Automazione Documentale per Studi Professionali
Decine di documenti al giorno — contratti, fatture, dichiarazioni, PEC — da leggere a mano per estrarne i dati e ribatterli nel gestionale. Un agente LLM li estrae automaticamente e segnala all'operatore solo le eccezioni.
Il problema
Uno studio professionale — commercialisti, consulenti del lavoro, avvocati — riceve ogni giorno decine di documenti eterogenei: contratti, fatture, dichiarazioni, comunicazioni via PEC con allegati multipli. Da ciascuno vanno estratti i dati chiave (importi, date, codici fiscali e partite IVA, parti contraenti, scadenze) per poi inserirli nel gestionale dello studio.

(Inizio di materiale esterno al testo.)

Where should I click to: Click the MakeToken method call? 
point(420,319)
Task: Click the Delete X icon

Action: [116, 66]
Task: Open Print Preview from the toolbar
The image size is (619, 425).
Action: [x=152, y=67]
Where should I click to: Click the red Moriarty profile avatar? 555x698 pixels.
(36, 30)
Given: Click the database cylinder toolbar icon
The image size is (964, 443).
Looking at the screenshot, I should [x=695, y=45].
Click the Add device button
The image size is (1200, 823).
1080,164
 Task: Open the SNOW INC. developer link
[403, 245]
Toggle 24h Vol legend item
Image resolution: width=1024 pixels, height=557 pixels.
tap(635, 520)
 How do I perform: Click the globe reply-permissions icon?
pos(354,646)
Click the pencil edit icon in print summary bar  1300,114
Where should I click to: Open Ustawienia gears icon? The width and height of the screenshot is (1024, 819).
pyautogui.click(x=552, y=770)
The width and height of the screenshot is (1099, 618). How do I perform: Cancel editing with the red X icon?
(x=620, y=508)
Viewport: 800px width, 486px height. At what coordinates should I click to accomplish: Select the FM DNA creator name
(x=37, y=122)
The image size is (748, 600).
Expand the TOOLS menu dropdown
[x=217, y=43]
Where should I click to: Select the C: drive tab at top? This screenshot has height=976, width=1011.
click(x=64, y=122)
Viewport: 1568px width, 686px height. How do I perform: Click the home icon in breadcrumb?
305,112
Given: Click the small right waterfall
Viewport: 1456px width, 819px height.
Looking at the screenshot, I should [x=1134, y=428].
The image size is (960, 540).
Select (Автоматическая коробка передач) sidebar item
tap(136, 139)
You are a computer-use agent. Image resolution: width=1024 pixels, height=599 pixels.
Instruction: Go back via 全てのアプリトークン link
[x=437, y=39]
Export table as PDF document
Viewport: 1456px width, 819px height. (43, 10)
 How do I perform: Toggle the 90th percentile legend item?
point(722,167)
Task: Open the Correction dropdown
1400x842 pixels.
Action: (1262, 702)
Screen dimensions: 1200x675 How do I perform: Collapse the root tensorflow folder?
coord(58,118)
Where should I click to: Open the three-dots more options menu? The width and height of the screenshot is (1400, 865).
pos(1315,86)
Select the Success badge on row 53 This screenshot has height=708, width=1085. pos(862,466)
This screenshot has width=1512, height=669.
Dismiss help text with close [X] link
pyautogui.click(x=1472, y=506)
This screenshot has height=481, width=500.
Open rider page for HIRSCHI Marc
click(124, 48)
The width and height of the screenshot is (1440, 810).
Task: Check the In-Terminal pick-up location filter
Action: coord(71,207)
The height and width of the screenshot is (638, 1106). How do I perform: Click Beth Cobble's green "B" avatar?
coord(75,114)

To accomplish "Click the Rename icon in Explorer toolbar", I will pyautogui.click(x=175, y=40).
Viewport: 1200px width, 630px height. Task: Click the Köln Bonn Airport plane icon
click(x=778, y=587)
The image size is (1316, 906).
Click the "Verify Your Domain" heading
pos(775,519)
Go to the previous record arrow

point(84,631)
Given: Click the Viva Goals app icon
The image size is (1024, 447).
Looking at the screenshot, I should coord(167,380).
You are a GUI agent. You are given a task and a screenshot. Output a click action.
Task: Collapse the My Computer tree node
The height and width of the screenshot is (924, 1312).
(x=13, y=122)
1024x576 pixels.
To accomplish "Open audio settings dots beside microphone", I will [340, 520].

Il lavoro lo fa un addetto di segreteria: apre il documento, lo legge, individua i campi rilevanti, li copia nel gestionale. Per ogni documento sono minuti di attenzione, moltiplicati per decine di pratiche al giorno. È un'attività che assorbe ore, non valorizza le competenze di chi la svolge ed è soggetta a errori di trascrizione su dati delicati come importi e codici fiscali.
Nei periodi di picco — scadenze fiscali, chiusure — il volume cresce e l'inserimento manuale diventa il collo di bottiglia che rallenta tutto lo studio.
Perché nessun SaaS standard lo risolveva
I software di gestione documentale con OCR funzionano bene su moduli a struttura fissa, dove ogni campo sta sempre nella stessa posizione. Qui i documenti sono il contrario: contratti con layout diversi da controparte a controparte, PEC con più allegati in formati misti, dichiarazioni con tabelle complesse e clausole in forma libera. Un OCR a regole posizionali si perde non appena il layout cambia.
La differenza la fa la comprensione del contesto. Un LLM non cerca un dato in una coordinata fissa: legge il documento, capisce che "il sottoscritto" è la parte contraente e che una certa cifra è l'imponibile e non il totale, anche quando il formato non l'ha mai visto prima. È esattamente la capacità che manca ai tool OCR standard e che serve per documenti non strutturati come questi.
L'approccio
Abbiamo costruito una pipeline Python che presidia la cartella dei documenti e la casella PEC. Per ogni nuovo arrivo estrae il testo: direttamente per i PDF nativi, via OCR per le scansioni. Il testo viene poi passato a un LLM con un prompt strutturato sullo schema dati dello studio, che restituisce le entità chiave in formato JSON — importi, date, codici fiscali, parti, scadenze.
I dati estratti passano una validazione (formato del codice fiscale, coerenza delle date, congruenza degli importi) e vengono inseriti nel gestionale dello studio via API o tramite file CSV, a seconda di cosa il gestionale accetta. Solo i documenti che l'agente non riconosce con sufficiente sicurezza vengono accodati per la revisione di un operatore, con i campi già pre-compilati: l'addetto verifica invece di ribattere.
Il modello LLM può essere un'API esterna oppure un modello eseguito localmente, scelta rilevante per uno studio che tratta dati sensibili e vuole mantenere i documenti dentro la propria infrastruttura.
Tecnologie utilizzate in questo tipo di progetto
Cosa si ottiene tipicamente
- Elimina la lettura e la trascrizione manuale per la maggior parte dei documenti in arrivo
- Estrae dati corretti anche da formati non standard che gli OCR tradizionali non gestiscono
- Concentra l'intervento umano solo sulle eccezioni, con i campi già pre-compilati
- Mantiene un audit trail che collega ogni dato inserito al documento sorgente
I risultati concreti dipendono dalla complessità del processo specifico, dai sistemi coinvolti e dalla qualità dei dati esistenti. La discovery serve a stimare questi parametri sul caso reale.